Il presidente politicamente “zoppo” e cagionevole di salute, si mise alla ricerca di un successore, erede del suo lascito politico e in grado di salvarlo dalla possibile apertura di una procedura di impeachment e da varie minacce d’incriminazione: tra il ’98 e i ’99 si avvicendano quattro governi. Eltsin avrebbe voluto come erede Boris Nemtsov, un giovane riformatore che nel 2015 sarebbe diventato uno dei leader dell’opposizione democratica, per poi essere ucciso. Ma nell’agosto del 1999 lo scoppio di una nuova guerra in Cecenia, coi russi che la invadono accusandola di ospitare formazioni islamiche che hanno causato attentati nel paese, lo fa propendere per un nuovo cambio di governo. Come primo ministro viene così designato uno sconosciuto dirigente dei servizi segreti, indicato come possibile successore alla presidenza.

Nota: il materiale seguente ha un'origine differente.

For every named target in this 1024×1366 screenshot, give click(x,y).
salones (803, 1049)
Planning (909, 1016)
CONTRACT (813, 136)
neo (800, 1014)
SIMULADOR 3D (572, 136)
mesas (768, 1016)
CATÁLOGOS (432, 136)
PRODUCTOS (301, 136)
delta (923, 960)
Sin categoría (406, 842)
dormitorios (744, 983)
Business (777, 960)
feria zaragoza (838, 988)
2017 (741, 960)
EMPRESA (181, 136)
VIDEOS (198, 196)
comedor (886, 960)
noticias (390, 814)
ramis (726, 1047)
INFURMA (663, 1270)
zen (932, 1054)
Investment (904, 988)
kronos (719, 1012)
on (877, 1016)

«Putin è stato davvero una sorpresa. A parte l’esperienza nell’amministrazione di Pietroburgo, e poi in quella presidenziale, Putin era un uomo dei servizi, non un politico. Quella di “zar” è una definizione che piace molto alla stampa occidentale, ma è rara in Russia. Quando parla ai suoi, Putin in realtà ama definirsi “il vostro umile servitore”: certamente è ironico ma c’è anche un fondo di verità. Lui è convinto di dover compiere una missione, di essere al servizio della Russia, e certamente interpreta il desiderio di stabilità della gente, il bisogno di sentirsi di nuovo un Paese forte. Ma stabilità significa soprattutto tranquillità economica, la libertà di godere il benessere, il comfort, i viaggi, i centri commerciali e i resort, la vita “occidentale” resa possibile proprio con gli anni di Putin».
La convinzione più profonda che emerge dagli anni della transizione è che i mutamenti sociali e culturali non obbediscono alle leggi delle trasformazioni politiche. Le “profonde riforme” della “traversata del deserto” iniziata con Gorbacev nel 1985 hanno portato cambiamenti straordinari alla società russa, che negli ultimi 20 anni si è affidata all’uomo che più di tutti si è fatto garante della stabilità a ogni costo.
«Si dice che i russi abbiano bisogno di un leader forte, non ne sono sicura: o meglio, non è possibile verificare chi sceglierebbero, in una democrazia consolidata, in un sistema in cui i progressi acquisiti non fossero messi in discussione da un eventuale cambio di regime – conclude Antonella Scott – Putin è presentato e accettato dalla maggioranza dei russi (anche se in parte pilotata e comunque in calo) come la sola alternativa possibile al caos. È davvero popolare? Non ha avuto il coraggio di confrontarsi con veri oppositori, questa secondo me è la sua grande occasione perduta di questi vent’anni».